The project, which is funded by the U.S. National Institute of Allergy and Infectious Diseases, will eventually put thousands of flu virus sequences at the disposal of the research community.
Promise of access to this wealth of flu genetic information is like Christmas coming early, said Joshua Plotkin, a computational evolutionary biologist at Harvard University.
Plotkin is researching ways to better predict how influenza viruses mutate - a goal, if achieved, that would help flu vaccine designers avoid vaccine failures like the one in 2003.

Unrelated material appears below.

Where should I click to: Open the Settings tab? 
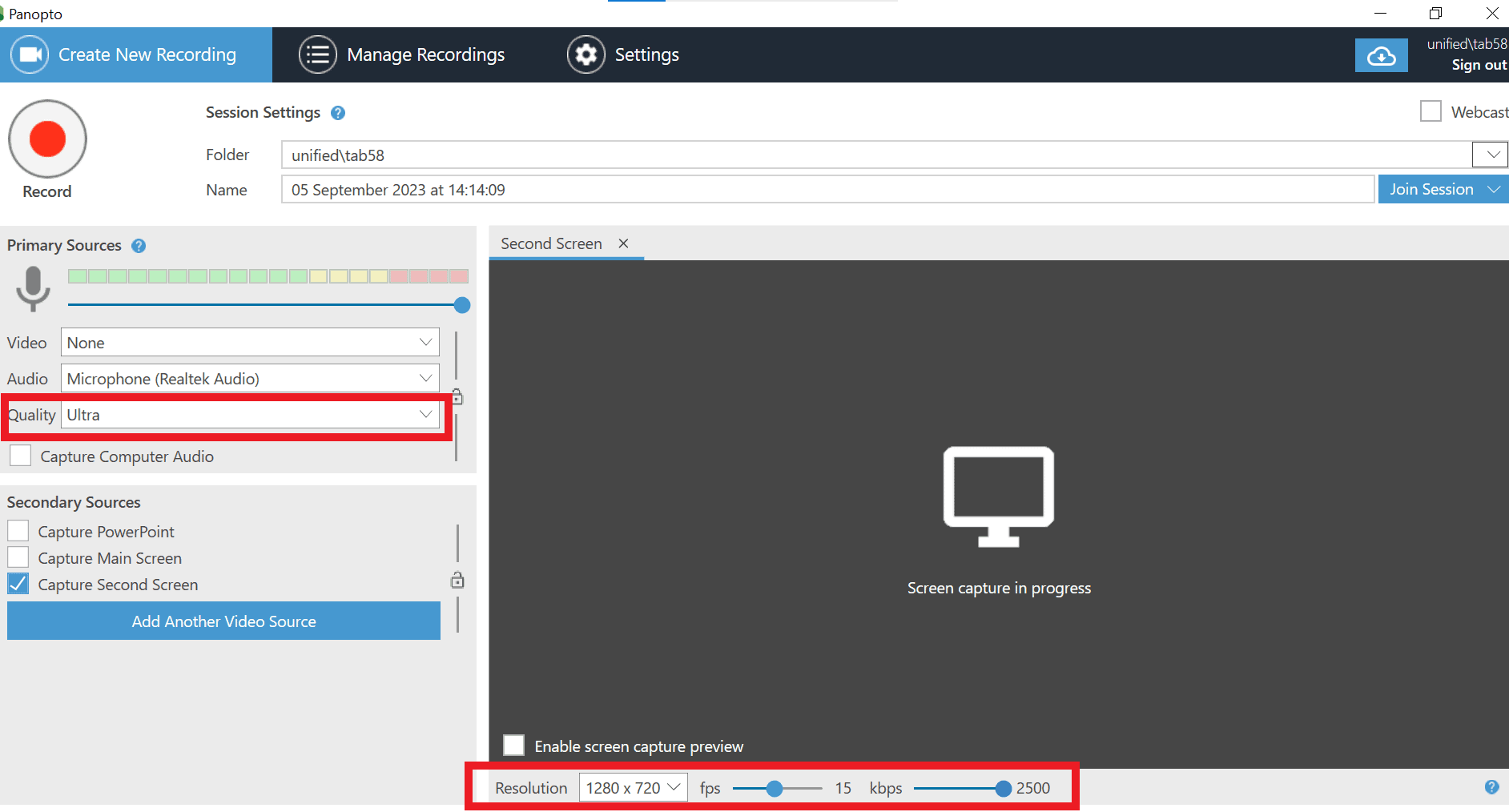623,55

"The really obvious sort of upside of that is if you do have a really good feeling for those patterns and why they arise, then you actually do have a rational basis for choosing vaccine strains - as opposed to best guesses," he said.

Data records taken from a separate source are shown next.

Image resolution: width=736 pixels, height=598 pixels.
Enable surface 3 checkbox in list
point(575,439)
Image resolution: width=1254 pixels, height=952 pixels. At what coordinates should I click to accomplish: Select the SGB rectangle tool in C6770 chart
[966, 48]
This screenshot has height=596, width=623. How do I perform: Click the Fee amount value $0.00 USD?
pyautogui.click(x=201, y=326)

Until this project began, getting sequence data for flu viruses was a difficult task. Public databases contained only a few hundred sequences, and most of those covered only one or two genes from each virus, not the full eight.
The limits on the available data constrain the ability of scientists to actually see what is happening with influenza, says Earl Brown, a virologist from the University of Ottawa who specializes in evolution of influenza viruses.
"You want to see as much of the picture as possible. And a lot of it's hidden just because people aren't sequencing or looking at it," Brown said.
Recently, the U.S. Centers for Disease Control in Atlanta came under fire for not sharing sequencing information from its large bank of viruses. A news article in Nature quoted a number of anonymous researchers complaining the CDC's slowness to share was impeding research.
Salzberg said genomic sequencers - of which he is one - came to the painful realization about five years ago that it was no longer acceptable to sit on sequence data until a team had time to analyze it and write the ensuing scientific manuscripts.
Researchers simply could not keep up with the flow of new sequence data, he said.
"So if we sit on it, which is the traditional way of doing science, until our papers are out - or longer - then the science goes slower."
He believes it's time for the flu community to come to the same conclusion. But some have been slow to buy in to the idea.
"The real challenge is getting samples, getting people to share their samples. Because the deal is when you give us your sample collection, we're going to release all the data.
"Flu people kind of like to have their samples and keep them to themselves. This is not just a U.S. thing. This is worldwide," he said.